• _AIM OF THE EXERCISE_
Reply only with how many lines of the listing below hold the word "Peony".

• _EXERCISE DATA_
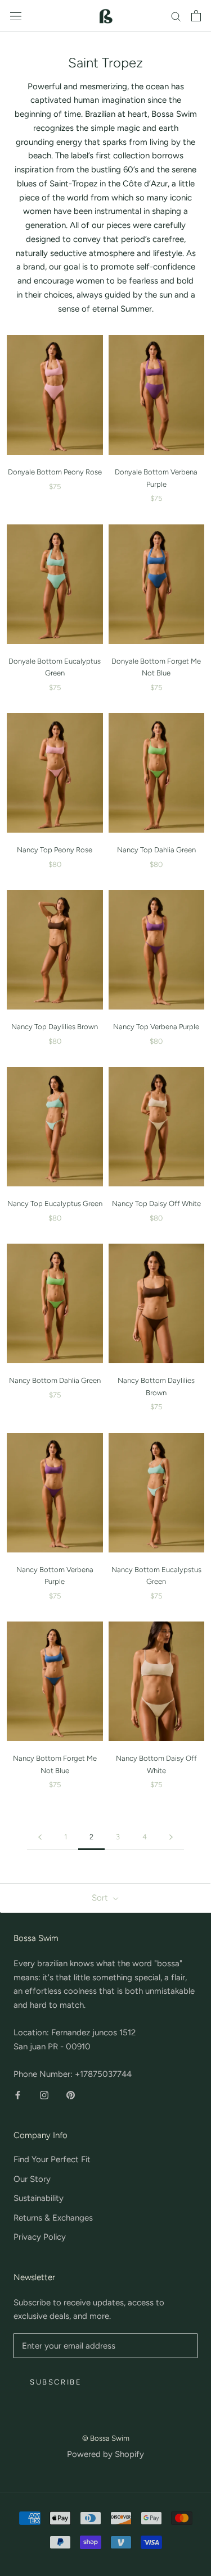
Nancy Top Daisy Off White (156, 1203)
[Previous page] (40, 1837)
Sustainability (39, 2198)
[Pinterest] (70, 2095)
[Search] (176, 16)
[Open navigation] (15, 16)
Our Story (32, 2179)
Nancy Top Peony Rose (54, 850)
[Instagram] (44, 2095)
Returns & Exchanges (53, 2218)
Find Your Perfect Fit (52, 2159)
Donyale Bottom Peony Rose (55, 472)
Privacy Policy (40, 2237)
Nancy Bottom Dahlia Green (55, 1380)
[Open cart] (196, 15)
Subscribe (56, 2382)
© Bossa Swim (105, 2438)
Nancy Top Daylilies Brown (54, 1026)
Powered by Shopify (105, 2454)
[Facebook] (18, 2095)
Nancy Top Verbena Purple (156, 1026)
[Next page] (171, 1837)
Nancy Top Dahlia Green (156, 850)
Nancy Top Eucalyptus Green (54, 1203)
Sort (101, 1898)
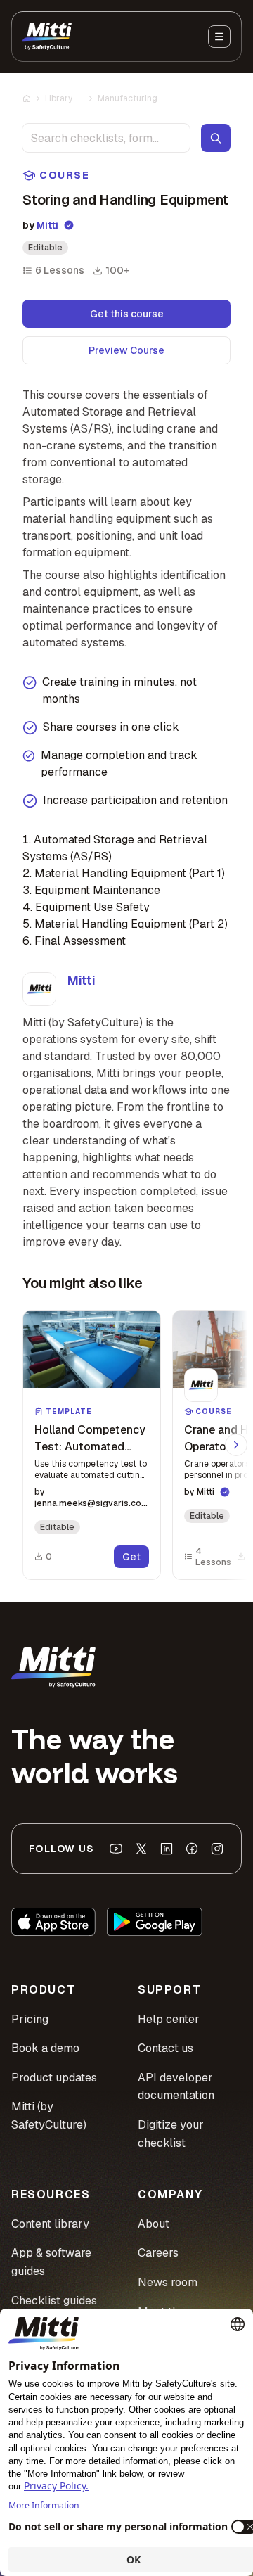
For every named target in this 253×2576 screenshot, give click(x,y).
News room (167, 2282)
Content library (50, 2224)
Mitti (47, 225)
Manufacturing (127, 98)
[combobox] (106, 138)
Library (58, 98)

• _TASK ANSWER_
2